• Goal 1: Print everything in the passage on bridal jewelry retail from "JMT: 74 per" down to "first anniversary gifts.", word for word.

• Supplied passage:
PETER BECK: Displays are one of the first things customers’ eyes are drawn to in-store; they should be relevant to the product, so themes work well, and should enhance the products’ look rather than detract from it.

CE: If you are showing handmade, special ‘one off’ designs, make sure this is stated so that customers will understand why they are more expensive, and display them in the ‘focal’ position in your windows.

  DB: Don’t fall into the trap of placing all of your best bridal product in the window; this doesn’t give you the opportunity to interact with customers. You need to have bridal ranges on display within the store, as well as having teasers in the window.

CE: It can be a good idea to price all stock in windows. Often you are not dealing with a ‘retail savvy’ customer – it may be the first time the groom has ever walked into a jewellery store! By pricing everything you can set your target customer at ease by letting him know there is something he can afford. Your chance to upsell starts once he is in the shop.

Pandora
Pandora

Marketing

SB: Use your branded materials in displays, at the point of sale and in your window. Consumers often need reassurance before they enter a store they have not been in before, so if they recognise brands that are familiar to them, it will encourage them to enter the store.

LEANNE ARGYLE: Gather testimonials from happy bridal couples and use those in your marketing – especially in small towns where people tend to know each other and will shop in places their peers endorse.

PB: Advertising in bridal-specific publications, or even local newspapers or consumer magazines, can work really well when wanting to attract a specific type of customer – in this case, brides and grooms-to-be. Be sure to advertise your strengths and promote those aspects of your business that make it unique.

LA: Avoid taking a ‘shotgun’ approach to advertising. The important question to ask is, “Who has my clients before I do?” Even if you didn’t get the initial engagement ring sale, you can still work your way into the couples’ thinking by partnering with other wedding party suppliers and making collaborative offers that encourage the customer to come to you when it’s time for that wedding ring decision.

Customer experience

JMT: 74 per cent of couples make post-engagement purchases at other jewellery stores, so remember that the bridal business is not just about winning the sale, it’s about winning the customer. Always keep in mind that bridal does not just mean engagement bands; it includes intention or promise rings, hers AND his wedding bands, the bride and groom’s wedding day gifts to each other, wedding guest gifts and the couple’s first anniversary gifts.

• Goal 2: Turn the records below, everything from the line containing "Task: Click the" down to the end of the records, into a JSON list of strings with one string per line and blank lines left out. Leave the pictures out.

• The data:
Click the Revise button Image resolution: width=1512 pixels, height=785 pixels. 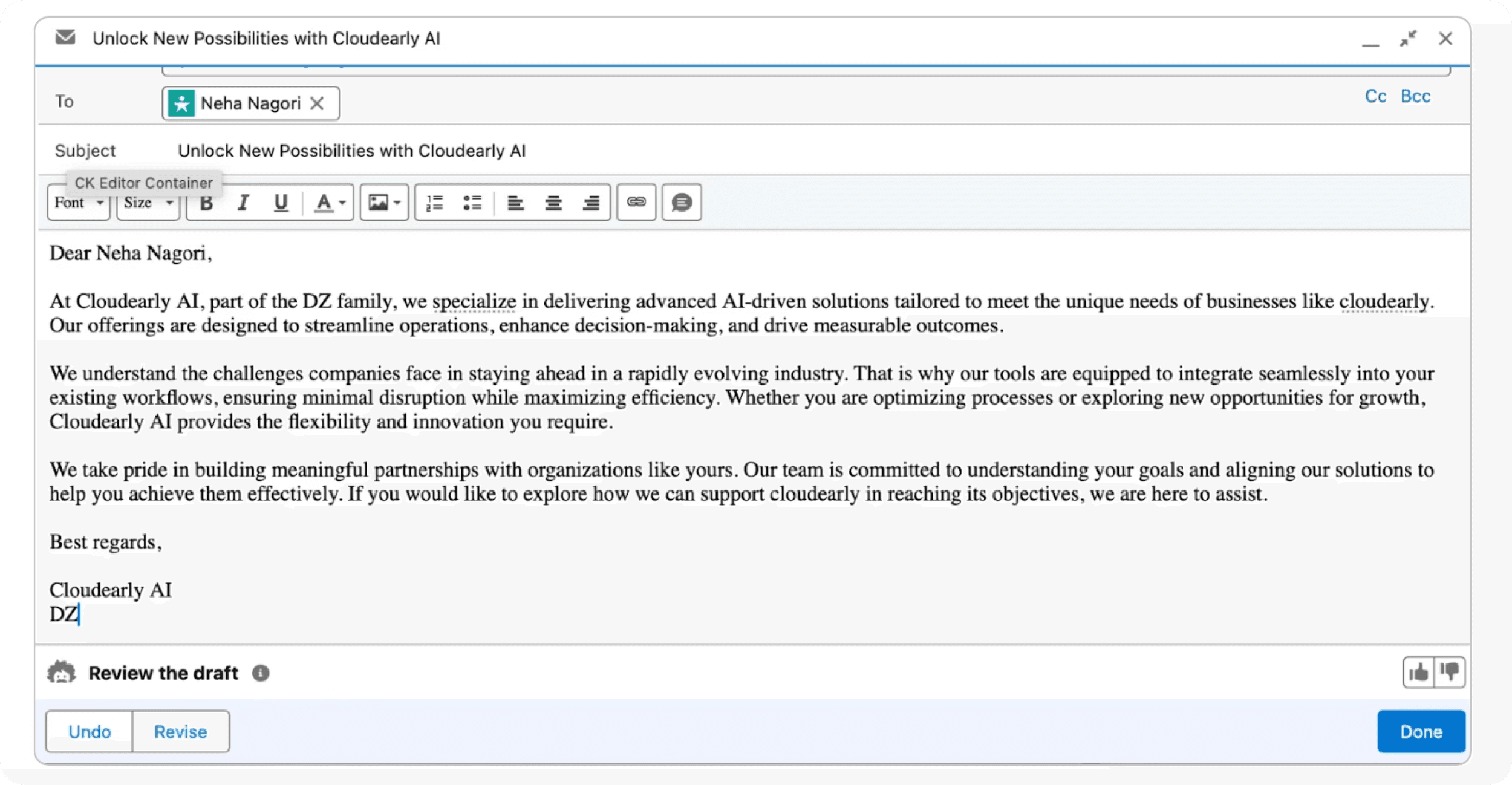(180, 732)
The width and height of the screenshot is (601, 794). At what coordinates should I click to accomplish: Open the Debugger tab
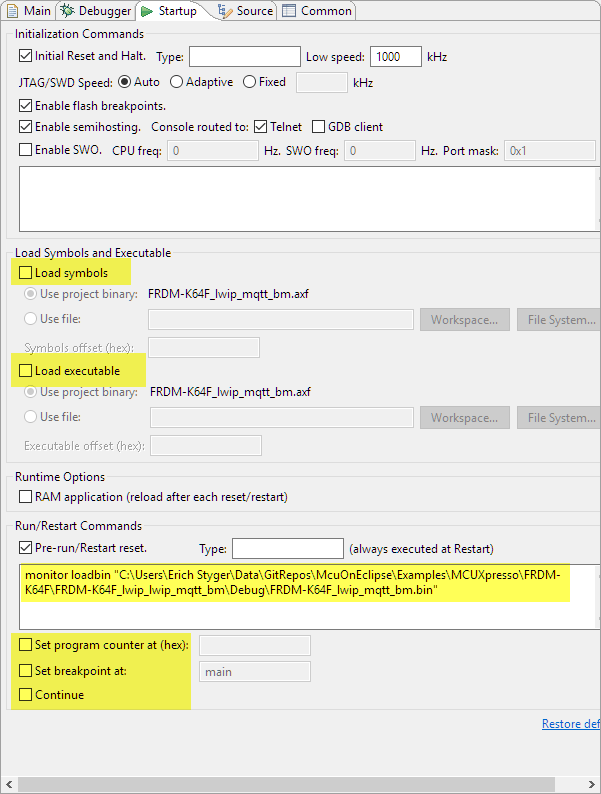[95, 11]
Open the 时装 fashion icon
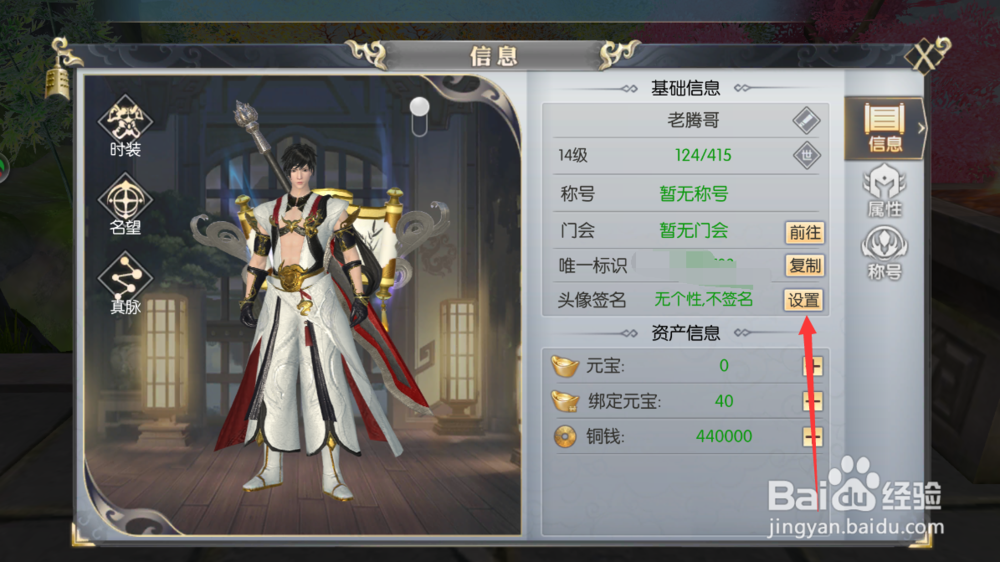 click(125, 126)
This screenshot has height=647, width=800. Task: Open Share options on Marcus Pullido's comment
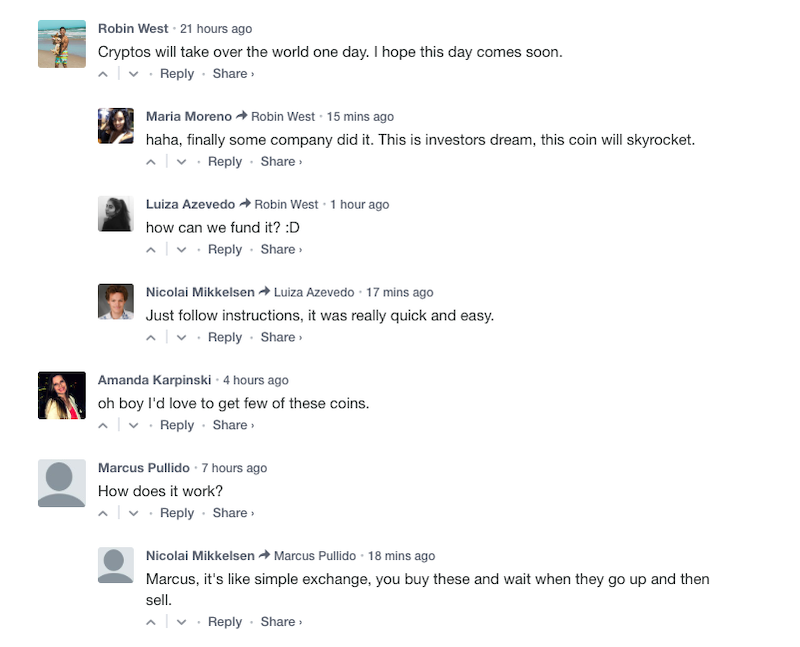coord(233,513)
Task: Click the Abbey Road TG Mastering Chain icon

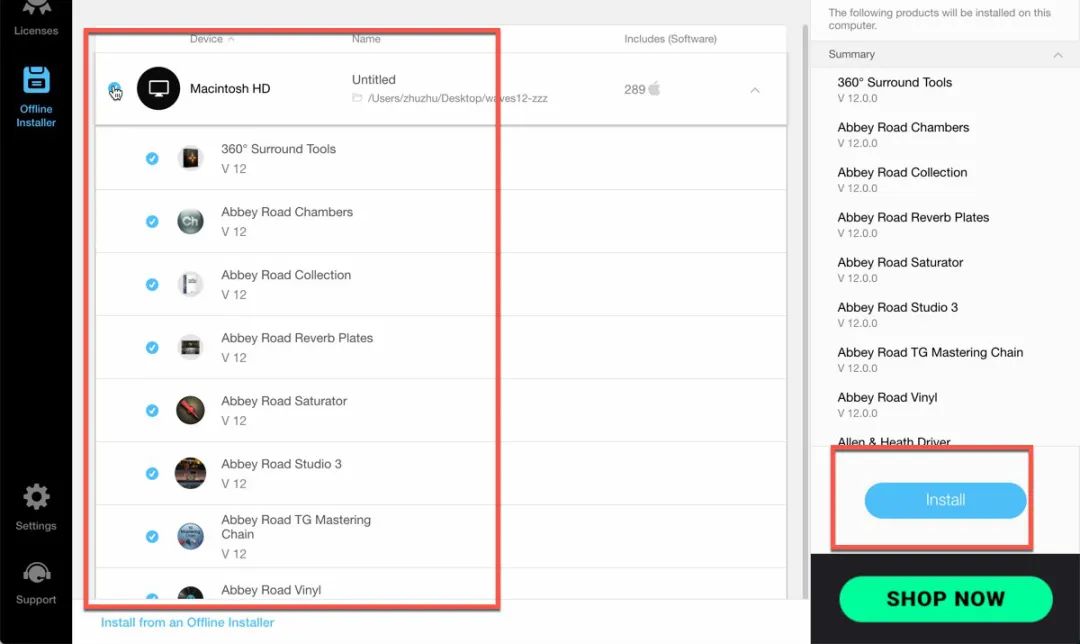Action: tap(190, 536)
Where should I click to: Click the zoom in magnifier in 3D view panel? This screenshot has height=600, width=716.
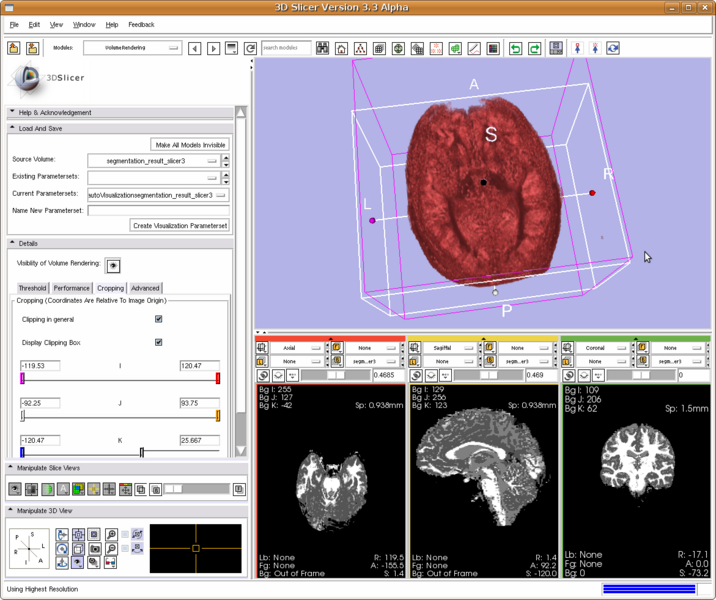point(112,534)
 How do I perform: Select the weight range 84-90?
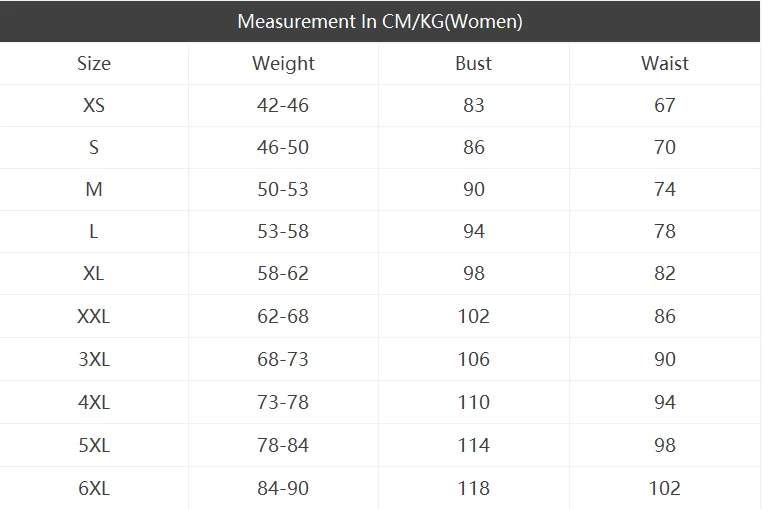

• Reply 1:
JMT: 74 per cent of couples make post-engagement purchases at other jewellery stores, so remember that the bridal business is not just about winning the sale, it’s about winning the customer. Always keep in mind that bridal does not just mean engagement bands; it includes intention or promise rings, hers AND his wedding bands, the bride and groom’s wedding day gifts to each other, wedding guest gifts and the couple’s first anniversary gifts.

• Reply 2:
[
  "Task: Click the Abbey Road TG Mastering Chain icon",
  "Action: tap(190, 536)",
  "Where should I click to: Click the zoom in magnifier in 3D view panel? This screenshot has height=600, width=716.",
  "point(112,534)",
  " How do I perform: Select the weight range 84-90?"
]